_Stored data_
▬▬▬▬▬▬

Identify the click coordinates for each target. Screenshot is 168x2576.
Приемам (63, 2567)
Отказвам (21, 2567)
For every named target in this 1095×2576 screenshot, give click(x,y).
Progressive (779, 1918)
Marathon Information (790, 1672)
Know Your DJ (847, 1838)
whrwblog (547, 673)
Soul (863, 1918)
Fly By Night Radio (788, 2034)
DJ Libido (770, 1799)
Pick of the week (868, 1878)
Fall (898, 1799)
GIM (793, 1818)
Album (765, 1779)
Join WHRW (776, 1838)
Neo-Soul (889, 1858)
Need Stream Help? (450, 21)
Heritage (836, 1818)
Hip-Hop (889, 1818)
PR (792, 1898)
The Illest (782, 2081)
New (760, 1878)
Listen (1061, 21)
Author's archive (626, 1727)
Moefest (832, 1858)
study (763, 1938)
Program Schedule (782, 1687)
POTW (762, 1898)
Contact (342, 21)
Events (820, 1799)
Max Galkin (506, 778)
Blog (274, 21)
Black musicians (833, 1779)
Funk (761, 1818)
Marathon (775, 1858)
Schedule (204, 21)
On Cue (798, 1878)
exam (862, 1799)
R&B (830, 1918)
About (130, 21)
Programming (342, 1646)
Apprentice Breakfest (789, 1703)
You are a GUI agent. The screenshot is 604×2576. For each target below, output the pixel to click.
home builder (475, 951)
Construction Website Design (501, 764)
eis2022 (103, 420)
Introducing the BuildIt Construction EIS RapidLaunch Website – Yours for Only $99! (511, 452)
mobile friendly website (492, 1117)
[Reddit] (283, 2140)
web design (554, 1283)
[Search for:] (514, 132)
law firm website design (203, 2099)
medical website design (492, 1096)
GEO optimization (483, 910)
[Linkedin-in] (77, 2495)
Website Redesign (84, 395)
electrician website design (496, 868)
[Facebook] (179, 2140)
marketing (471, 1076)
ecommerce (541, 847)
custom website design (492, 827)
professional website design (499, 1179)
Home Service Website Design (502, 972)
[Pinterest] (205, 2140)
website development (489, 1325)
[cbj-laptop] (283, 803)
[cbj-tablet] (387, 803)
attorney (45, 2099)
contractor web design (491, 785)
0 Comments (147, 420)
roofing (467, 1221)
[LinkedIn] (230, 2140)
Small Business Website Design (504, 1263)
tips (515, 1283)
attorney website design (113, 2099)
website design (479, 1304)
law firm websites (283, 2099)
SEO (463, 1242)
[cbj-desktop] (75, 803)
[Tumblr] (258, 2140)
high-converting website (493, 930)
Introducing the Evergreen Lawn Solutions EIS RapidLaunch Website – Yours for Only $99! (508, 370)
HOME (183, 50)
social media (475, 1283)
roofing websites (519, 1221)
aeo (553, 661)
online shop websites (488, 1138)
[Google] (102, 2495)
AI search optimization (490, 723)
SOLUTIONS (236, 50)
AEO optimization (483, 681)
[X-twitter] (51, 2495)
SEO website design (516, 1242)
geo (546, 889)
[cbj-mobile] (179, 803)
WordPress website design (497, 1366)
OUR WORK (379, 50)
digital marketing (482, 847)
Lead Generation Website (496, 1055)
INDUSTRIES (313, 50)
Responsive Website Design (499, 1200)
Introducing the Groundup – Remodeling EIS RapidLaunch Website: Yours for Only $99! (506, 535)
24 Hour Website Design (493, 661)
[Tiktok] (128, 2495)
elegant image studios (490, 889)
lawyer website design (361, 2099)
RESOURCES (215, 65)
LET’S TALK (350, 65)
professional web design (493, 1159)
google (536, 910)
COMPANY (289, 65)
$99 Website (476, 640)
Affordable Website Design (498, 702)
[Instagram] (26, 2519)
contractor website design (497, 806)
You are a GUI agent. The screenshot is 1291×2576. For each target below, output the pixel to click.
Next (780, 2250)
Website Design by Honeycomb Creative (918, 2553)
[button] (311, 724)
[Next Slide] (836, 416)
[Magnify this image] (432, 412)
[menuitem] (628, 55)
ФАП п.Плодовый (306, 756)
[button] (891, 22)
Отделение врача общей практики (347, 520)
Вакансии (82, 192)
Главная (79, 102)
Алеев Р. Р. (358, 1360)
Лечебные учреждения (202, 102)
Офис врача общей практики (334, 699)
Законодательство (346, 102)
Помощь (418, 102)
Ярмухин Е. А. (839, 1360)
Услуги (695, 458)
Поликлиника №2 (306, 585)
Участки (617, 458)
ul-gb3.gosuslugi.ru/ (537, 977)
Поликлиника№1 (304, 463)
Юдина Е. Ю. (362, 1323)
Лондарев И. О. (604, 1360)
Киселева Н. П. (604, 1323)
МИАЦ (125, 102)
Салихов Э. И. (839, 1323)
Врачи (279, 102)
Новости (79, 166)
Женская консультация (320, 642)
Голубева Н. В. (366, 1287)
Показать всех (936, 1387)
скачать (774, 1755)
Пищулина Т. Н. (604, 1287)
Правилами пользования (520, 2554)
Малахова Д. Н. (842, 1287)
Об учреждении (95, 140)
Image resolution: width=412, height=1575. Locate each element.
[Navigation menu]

▬▬▬▬▬▬

Each line from the one that holds "Участки (617, 458)" to the end of the records above should be transcribed exactly, both ends included.

_Answer to this task_
Участки (617, 458)
ul-gb3.gosuslugi.ru/ (537, 977)
Поликлиника№1 (304, 463)
Юдина Е. Ю. (362, 1323)
Лондарев И. О. (604, 1360)
Киселева Н. П. (604, 1323)
МИАЦ (125, 102)
Салихов Э. И. (839, 1323)
Врачи (279, 102)
Новости (79, 166)
Женская консультация (320, 642)
Голубева Н. В. (366, 1287)
Показать всех (936, 1387)
скачать (774, 1755)
Пищулина Т. Н. (604, 1287)
Правилами пользования (520, 2554)
Малахова Д. Н. (842, 1287)
Об учреждении (95, 140)
Image resolution: width=412, height=1575. Locate each element.
[Navigation menu]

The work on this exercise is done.